**WHAT YOU SHOULD DO:**
Copy out every one of the records below, line for line and without any changes.

--- START SUPPLIED INFORMATION ---

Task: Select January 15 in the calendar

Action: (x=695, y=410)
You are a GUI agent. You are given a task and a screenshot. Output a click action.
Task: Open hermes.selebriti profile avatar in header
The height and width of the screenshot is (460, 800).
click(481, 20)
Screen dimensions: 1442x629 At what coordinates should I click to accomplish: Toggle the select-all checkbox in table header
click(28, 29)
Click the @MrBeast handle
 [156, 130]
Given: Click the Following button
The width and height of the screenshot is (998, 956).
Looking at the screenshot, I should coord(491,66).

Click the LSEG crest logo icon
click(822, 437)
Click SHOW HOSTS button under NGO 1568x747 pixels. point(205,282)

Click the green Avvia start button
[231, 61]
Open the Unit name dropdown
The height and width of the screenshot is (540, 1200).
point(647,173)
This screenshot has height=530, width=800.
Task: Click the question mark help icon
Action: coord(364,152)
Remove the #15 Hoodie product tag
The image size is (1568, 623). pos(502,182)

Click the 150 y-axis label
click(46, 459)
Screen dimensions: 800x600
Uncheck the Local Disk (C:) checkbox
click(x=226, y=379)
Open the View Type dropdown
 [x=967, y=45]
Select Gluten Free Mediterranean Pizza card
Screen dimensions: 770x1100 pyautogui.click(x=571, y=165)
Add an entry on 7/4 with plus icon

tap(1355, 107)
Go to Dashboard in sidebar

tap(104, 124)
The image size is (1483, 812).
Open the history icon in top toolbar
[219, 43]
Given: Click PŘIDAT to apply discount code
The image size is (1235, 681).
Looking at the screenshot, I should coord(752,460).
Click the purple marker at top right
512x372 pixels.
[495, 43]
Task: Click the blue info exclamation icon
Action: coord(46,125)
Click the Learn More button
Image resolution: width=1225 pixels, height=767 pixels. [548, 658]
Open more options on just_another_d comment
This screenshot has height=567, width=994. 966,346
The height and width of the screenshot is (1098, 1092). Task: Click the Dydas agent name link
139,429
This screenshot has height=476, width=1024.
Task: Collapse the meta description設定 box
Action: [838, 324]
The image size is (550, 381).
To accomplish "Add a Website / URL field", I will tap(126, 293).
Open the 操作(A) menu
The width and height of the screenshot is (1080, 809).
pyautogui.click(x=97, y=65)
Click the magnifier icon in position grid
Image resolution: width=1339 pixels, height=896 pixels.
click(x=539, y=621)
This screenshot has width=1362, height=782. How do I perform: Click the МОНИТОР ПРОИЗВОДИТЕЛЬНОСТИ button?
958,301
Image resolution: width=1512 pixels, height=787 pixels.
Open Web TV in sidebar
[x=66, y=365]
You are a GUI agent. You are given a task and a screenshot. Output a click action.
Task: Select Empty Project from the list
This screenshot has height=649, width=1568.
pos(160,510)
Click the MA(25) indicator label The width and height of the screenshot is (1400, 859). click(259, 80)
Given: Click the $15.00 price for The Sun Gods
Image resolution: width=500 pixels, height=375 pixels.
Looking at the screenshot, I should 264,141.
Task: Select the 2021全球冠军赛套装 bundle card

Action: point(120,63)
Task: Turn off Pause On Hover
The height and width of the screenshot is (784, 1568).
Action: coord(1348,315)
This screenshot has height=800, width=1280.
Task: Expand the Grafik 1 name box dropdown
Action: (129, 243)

--- END SUPPLIED INFORMATION ---

**EXERCISE SOLUTION:**
Task: Select January 15 in the calendar

Action: (x=695, y=410)
You are a GUI agent. You are given a task and a screenshot. Output a click action.
Task: Open hermes.selebriti profile avatar in header
The height and width of the screenshot is (460, 800).
click(481, 20)
Screen dimensions: 1442x629 At what coordinates should I click to accomplish: Toggle the select-all checkbox in table header
click(28, 29)
Click the @MrBeast handle
 [156, 130]
Given: Click the Following button
The width and height of the screenshot is (998, 956).
Looking at the screenshot, I should coord(491,66).

Click the LSEG crest logo icon
click(822, 437)
Click SHOW HOSTS button under NGO 1568x747 pixels. point(205,282)

Click the green Avvia start button
[231, 61]
Open the Unit name dropdown
The height and width of the screenshot is (540, 1200).
point(647,173)
This screenshot has height=530, width=800.
Task: Click the question mark help icon
Action: coord(364,152)
Remove the #15 Hoodie product tag
The image size is (1568, 623). pos(502,182)

Click the 150 y-axis label
click(46, 459)
Screen dimensions: 800x600
Uncheck the Local Disk (C:) checkbox
click(x=226, y=379)
Open the View Type dropdown
 [x=967, y=45]
Select Gluten Free Mediterranean Pizza card
Screen dimensions: 770x1100 pyautogui.click(x=571, y=165)
Add an entry on 7/4 with plus icon

tap(1355, 107)
Go to Dashboard in sidebar

tap(104, 124)
The image size is (1483, 812).
Open the history icon in top toolbar
[219, 43]
Given: Click PŘIDAT to apply discount code
The image size is (1235, 681).
Looking at the screenshot, I should coord(752,460).
Click the purple marker at top right
512x372 pixels.
[495, 43]
Task: Click the blue info exclamation icon
Action: coord(46,125)
Click the Learn More button
Image resolution: width=1225 pixels, height=767 pixels. [548, 658]
Open more options on just_another_d comment
This screenshot has height=567, width=994. 966,346
The height and width of the screenshot is (1098, 1092). Task: Click the Dydas agent name link
139,429
This screenshot has height=476, width=1024.
Task: Collapse the meta description設定 box
Action: [838, 324]
The image size is (550, 381).
To accomplish "Add a Website / URL field", I will tap(126, 293).
Open the 操作(A) menu
The width and height of the screenshot is (1080, 809).
pyautogui.click(x=97, y=65)
Click the magnifier icon in position grid
Image resolution: width=1339 pixels, height=896 pixels.
click(x=539, y=621)
This screenshot has width=1362, height=782. How do I perform: Click the МОНИТОР ПРОИЗВОДИТЕЛЬНОСТИ button?
958,301
Image resolution: width=1512 pixels, height=787 pixels.
Open Web TV in sidebar
[x=66, y=365]
You are a GUI agent. You are given a task and a screenshot. Output a click action.
Task: Select Empty Project from the list
This screenshot has height=649, width=1568.
pos(160,510)
Click the MA(25) indicator label The width and height of the screenshot is (1400, 859). click(259, 80)
Given: Click the $15.00 price for The Sun Gods
Image resolution: width=500 pixels, height=375 pixels.
Looking at the screenshot, I should 264,141.
Task: Select the 2021全球冠军赛套装 bundle card

Action: point(120,63)
Task: Turn off Pause On Hover
The height and width of the screenshot is (784, 1568).
Action: coord(1348,315)
This screenshot has height=800, width=1280.
Task: Expand the Grafik 1 name box dropdown
Action: (129, 243)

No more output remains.